Work task → Number of lines with "Toggle" in the data: give that figure by itself.
Segment Start: Task data
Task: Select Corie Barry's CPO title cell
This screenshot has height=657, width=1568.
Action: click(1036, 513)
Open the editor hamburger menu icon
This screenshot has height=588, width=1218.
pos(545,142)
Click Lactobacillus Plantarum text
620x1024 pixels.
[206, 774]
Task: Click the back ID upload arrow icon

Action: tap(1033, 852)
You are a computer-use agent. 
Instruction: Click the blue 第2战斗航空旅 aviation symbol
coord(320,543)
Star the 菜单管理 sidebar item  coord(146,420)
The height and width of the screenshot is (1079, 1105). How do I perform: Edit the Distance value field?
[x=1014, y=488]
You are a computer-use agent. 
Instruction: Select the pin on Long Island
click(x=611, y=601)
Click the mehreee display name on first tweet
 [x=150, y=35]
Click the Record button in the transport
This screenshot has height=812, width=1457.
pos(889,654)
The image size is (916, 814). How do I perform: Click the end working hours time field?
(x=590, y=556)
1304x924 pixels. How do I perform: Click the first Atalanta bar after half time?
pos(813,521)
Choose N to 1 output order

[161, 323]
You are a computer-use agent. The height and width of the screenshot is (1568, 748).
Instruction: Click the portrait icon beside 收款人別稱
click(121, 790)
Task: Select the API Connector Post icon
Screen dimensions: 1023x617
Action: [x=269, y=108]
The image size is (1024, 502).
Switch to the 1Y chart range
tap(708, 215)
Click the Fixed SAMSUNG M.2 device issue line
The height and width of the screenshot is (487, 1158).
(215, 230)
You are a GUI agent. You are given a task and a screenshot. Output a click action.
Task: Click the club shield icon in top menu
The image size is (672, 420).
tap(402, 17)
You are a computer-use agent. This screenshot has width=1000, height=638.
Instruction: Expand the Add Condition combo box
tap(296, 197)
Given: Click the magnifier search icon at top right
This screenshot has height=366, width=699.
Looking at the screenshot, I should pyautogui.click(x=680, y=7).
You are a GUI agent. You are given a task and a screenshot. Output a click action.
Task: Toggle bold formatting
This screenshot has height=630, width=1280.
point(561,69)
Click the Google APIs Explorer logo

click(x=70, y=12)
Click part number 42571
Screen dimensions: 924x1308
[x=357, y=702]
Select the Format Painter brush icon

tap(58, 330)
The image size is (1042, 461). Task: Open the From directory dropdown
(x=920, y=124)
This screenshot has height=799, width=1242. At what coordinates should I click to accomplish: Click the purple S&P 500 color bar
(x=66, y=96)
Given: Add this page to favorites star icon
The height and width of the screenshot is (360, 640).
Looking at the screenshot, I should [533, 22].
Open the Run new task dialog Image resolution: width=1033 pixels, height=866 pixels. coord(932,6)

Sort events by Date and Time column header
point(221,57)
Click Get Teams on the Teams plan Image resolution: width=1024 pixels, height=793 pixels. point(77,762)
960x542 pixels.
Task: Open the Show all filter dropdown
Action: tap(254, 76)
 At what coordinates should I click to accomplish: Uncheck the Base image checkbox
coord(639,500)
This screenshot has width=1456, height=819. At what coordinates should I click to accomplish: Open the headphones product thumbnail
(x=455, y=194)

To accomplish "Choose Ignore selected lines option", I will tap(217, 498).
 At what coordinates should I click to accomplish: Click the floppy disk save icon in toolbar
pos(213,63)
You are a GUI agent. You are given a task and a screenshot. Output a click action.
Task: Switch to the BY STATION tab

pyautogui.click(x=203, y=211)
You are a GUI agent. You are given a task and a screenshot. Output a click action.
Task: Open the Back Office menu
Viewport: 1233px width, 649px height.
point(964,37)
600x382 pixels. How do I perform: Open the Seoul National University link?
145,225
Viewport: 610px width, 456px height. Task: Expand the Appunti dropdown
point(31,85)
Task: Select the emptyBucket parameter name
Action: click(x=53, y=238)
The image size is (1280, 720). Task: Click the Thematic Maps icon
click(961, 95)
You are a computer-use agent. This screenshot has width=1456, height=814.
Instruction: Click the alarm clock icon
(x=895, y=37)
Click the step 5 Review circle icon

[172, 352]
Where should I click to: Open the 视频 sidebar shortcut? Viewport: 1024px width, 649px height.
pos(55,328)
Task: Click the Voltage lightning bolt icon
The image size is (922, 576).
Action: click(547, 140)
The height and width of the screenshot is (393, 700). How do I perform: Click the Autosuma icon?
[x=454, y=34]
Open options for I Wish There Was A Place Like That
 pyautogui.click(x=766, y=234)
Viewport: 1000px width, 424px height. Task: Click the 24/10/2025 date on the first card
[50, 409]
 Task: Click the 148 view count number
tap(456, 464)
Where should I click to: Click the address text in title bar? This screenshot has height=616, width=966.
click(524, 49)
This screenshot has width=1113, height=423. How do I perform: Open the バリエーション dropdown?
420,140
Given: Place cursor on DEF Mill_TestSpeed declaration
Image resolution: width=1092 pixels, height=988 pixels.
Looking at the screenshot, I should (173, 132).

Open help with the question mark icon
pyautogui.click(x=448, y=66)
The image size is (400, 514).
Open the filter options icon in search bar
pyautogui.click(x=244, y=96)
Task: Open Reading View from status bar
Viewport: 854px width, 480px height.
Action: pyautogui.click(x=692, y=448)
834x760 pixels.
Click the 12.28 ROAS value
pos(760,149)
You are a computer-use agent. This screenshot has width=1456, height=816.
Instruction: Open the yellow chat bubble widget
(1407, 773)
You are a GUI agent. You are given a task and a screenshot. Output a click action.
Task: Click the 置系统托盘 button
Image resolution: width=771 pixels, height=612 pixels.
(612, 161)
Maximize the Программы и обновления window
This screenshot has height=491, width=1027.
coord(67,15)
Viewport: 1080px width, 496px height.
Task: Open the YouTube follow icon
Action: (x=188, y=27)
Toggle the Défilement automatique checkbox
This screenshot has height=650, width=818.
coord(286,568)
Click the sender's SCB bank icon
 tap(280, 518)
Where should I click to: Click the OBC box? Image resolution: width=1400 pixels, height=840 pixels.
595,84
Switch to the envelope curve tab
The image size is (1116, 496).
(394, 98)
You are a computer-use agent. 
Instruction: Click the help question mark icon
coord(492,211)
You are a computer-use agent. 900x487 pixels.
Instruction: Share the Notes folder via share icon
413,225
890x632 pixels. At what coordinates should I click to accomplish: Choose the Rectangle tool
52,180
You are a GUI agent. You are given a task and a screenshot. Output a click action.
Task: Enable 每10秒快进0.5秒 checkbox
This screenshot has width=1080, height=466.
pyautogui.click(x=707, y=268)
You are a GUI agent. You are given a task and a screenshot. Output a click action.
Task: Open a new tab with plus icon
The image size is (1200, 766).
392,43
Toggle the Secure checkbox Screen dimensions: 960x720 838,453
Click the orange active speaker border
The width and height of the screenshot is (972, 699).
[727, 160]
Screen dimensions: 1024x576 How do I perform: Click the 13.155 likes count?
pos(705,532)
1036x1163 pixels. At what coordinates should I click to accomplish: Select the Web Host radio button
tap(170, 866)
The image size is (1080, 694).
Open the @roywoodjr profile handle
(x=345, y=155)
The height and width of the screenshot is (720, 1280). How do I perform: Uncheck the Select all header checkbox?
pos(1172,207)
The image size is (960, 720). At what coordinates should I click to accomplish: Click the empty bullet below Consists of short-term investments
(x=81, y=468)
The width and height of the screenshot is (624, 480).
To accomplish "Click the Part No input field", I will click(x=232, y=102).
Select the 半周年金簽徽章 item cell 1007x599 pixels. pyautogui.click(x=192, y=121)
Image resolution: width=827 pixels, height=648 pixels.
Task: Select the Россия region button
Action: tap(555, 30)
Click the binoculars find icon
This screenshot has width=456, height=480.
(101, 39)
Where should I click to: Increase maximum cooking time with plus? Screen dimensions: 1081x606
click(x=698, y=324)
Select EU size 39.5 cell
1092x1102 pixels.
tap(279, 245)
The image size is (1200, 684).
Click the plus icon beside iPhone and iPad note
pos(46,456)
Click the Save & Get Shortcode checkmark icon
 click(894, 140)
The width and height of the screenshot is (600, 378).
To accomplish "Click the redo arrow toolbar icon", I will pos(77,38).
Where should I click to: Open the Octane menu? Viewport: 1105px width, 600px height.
Segment End: Task data
Completed exercise → 3